Far from complacent about the situation, most in Bogotá would opt for less trouble given the chance, but nevertheless they live life passionately and refuse to let the trouble interfere with the serious business of enjoying life.

Though the non-mugging, non-guerilla folk here are nicest you'd ever want to meet, they certainly take a proactive approach to self-preservation. For example:

The military presence here is phenomenal, ranging between young soldiers serving their mandatory year of military service, to career military patrolling with some very scary weapons. Kidnapping for ransom is the guerilla's second largest source of income after drug production - and a huge concern for business people here. In Mexico, I traveled for a while with a Colombian who now lives in France because his father, an airline executive, received a fax one day requesting a "donation" to a political group. The fax detailed the movement of his family for many days prior. The executive moved his family out of the country and now carries out business from Panama.

Stories like this are common here, and business people take precautions. As I stood waiting to cross the street to a bank, a SUV screeched to a stop at the curb in front of me. Two men jumped out clutching very large bulges under their suits and escorted an elderly businessman from the truck into the
bank. They were obviously allowed to enter through some other passage, because when I followed them in I couldn't even get through the mantrap to the teller area. The bulletproof mantraps are metal detectors too, and will not open for you if you set them off. You have to wait for a guard to come search you, then only after putting your metal objects in a locker (including firearms, should you be carrying any), you are allowed in the bank.

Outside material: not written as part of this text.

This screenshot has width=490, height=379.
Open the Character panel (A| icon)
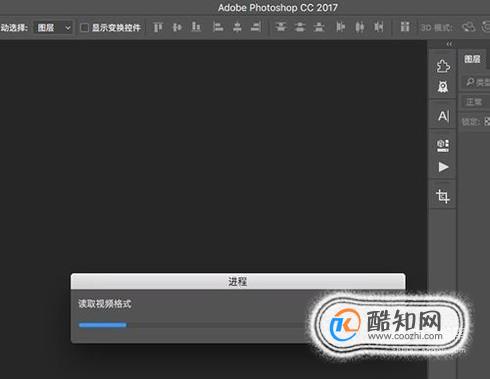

The backpacker's hostel I've been staying in keeps a large machete inside the solid double-doors. Officially, it's for breaking up firewood - at 2300 meters, it gets cold here at night - but it gets used more as a sidekick for guests venturing out at night to run errands in the neighbourhood. This sounds funny except it's come in handy several times - for myself included.

Unlike most cities where security guards are most concerned with what is coming out of shops, guards here check bags and purses coming in for weapons and explosives. Being frisked, searched and sniffed is commonplace. Before entering carparks near important buildings, expect to have at least the underside of your car examined with mirrors.

I write this as much for my own benefit as anyone else's; I've been at a loss to describe what it is I love so much about this country. The beautiful geography, climate and culture are given, so it must be the people. While it's easy to describe what to privileged western eyes seems to be insanity, it's much harder to put my finger on what makes these people so alluring. I think it's their passion. Colombians seem to live, love, hate, fight, talk, dance and do absolutely everything else with passion. I have to say, for all the problems this country has, I'm more than a little envious of them.